### GIVEN TASK
Switch every "bedroom" to "guest room" in the material running from the line containing "Tap the 14.25 m² bedroom area label" down to the line containing "[x=577, y=538]", and reproduce those lines otherwise unchanged without the pictures.

### DATA FOR THE TASK

────────────────

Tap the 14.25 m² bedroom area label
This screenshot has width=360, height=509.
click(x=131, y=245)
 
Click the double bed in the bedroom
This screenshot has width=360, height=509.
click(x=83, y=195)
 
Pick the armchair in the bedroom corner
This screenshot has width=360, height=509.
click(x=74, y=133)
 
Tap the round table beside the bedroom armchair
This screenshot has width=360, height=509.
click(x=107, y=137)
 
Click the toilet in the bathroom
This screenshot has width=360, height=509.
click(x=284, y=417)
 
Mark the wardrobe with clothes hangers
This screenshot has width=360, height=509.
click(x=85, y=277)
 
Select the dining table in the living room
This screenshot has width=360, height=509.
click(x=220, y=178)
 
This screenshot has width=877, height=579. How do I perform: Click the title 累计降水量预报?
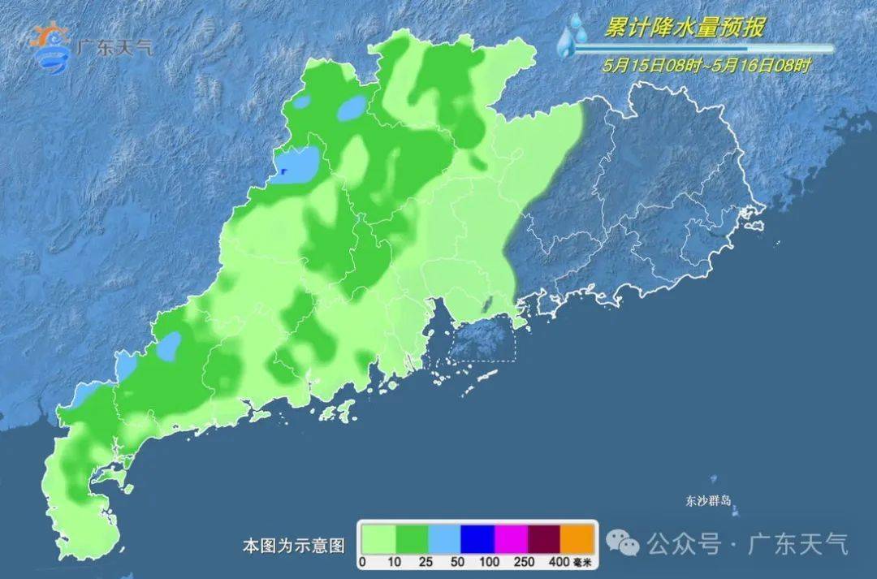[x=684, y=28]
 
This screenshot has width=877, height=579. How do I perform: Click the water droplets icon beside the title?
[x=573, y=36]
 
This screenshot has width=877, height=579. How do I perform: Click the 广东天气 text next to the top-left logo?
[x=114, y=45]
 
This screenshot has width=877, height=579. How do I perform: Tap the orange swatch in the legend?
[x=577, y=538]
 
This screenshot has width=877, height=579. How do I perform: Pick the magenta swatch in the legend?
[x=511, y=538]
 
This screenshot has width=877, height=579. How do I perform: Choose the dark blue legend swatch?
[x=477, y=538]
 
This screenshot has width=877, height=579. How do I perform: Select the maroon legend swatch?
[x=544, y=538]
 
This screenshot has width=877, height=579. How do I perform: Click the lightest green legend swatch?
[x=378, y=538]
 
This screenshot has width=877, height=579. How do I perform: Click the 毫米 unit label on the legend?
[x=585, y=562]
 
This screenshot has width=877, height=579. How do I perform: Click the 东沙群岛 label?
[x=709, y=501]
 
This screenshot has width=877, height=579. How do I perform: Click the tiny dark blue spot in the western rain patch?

────────────────

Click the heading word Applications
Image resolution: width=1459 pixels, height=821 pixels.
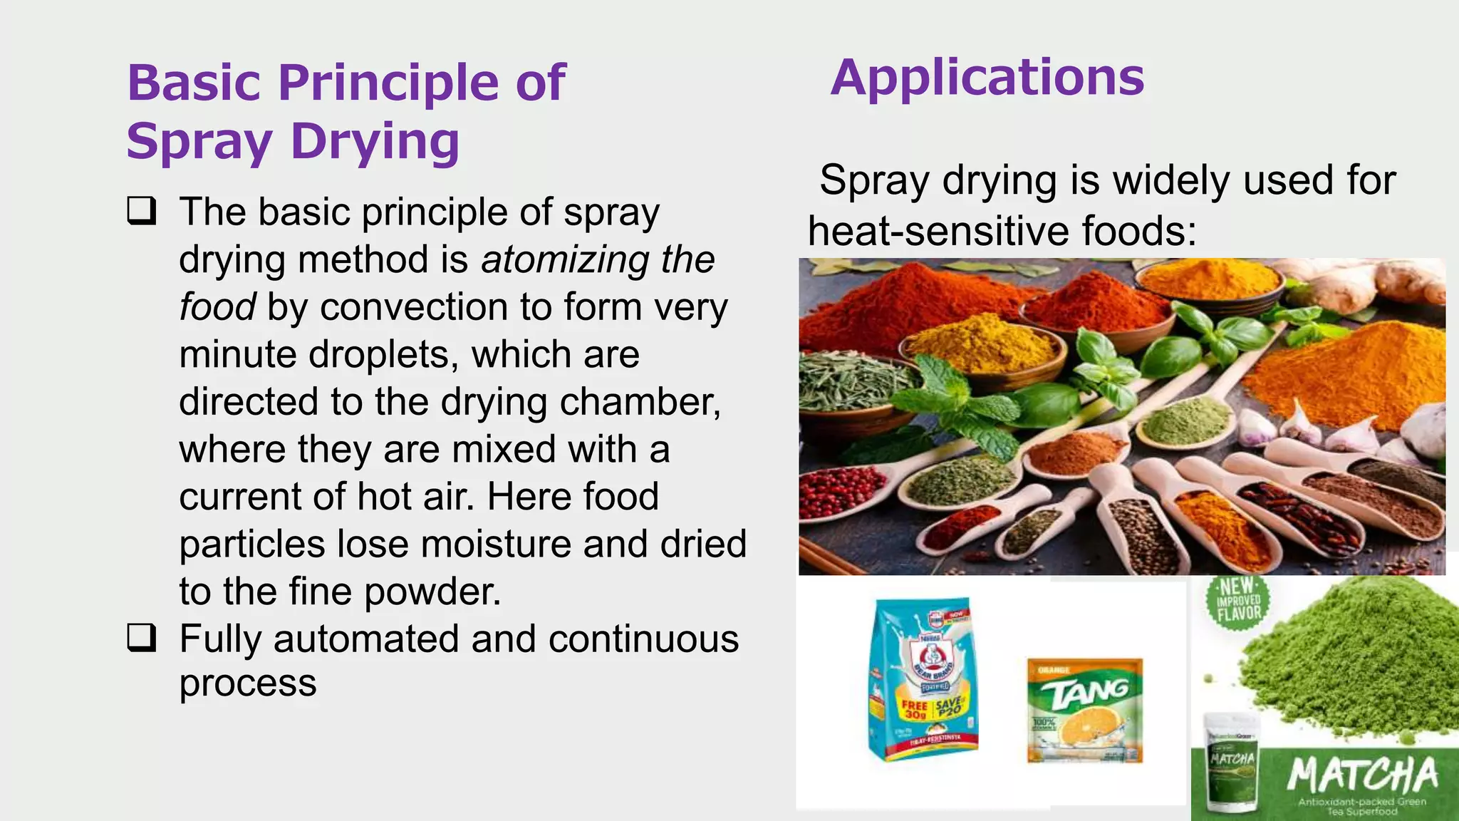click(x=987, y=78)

────────────────

### WRITTEN REPLY
Tap the 14.25 m² guest room area label
This screenshot has width=360, height=509.
click(x=131, y=245)
 
Click the double bed in the guest room
This screenshot has width=360, height=509.
click(x=83, y=195)
 
Pick the armchair in the guest room corner
This screenshot has width=360, height=509.
click(x=74, y=133)
 
Tap the round table beside the guest room armchair
This screenshot has width=360, height=509.
click(x=107, y=137)
 
Click the toilet in the bathroom
This screenshot has width=360, height=509.
click(x=284, y=417)
 
Mark the wardrobe with clothes hangers
This screenshot has width=360, height=509.
click(x=85, y=277)
 
Select the dining table in the living room
This screenshot has width=360, height=509.
click(x=220, y=178)
 
This screenshot has width=877, height=579. How do I perform: Click the title 累计降水量预报?
[x=684, y=28]
 
This screenshot has width=877, height=579. How do I perform: Click the water droplets icon beside the title?
[x=573, y=36]
 
This screenshot has width=877, height=579. How do I perform: Click the 广东天气 text next to the top-left logo?
[x=114, y=45]
 
This screenshot has width=877, height=579. How do I perform: Tap the orange swatch in the legend?
[x=577, y=538]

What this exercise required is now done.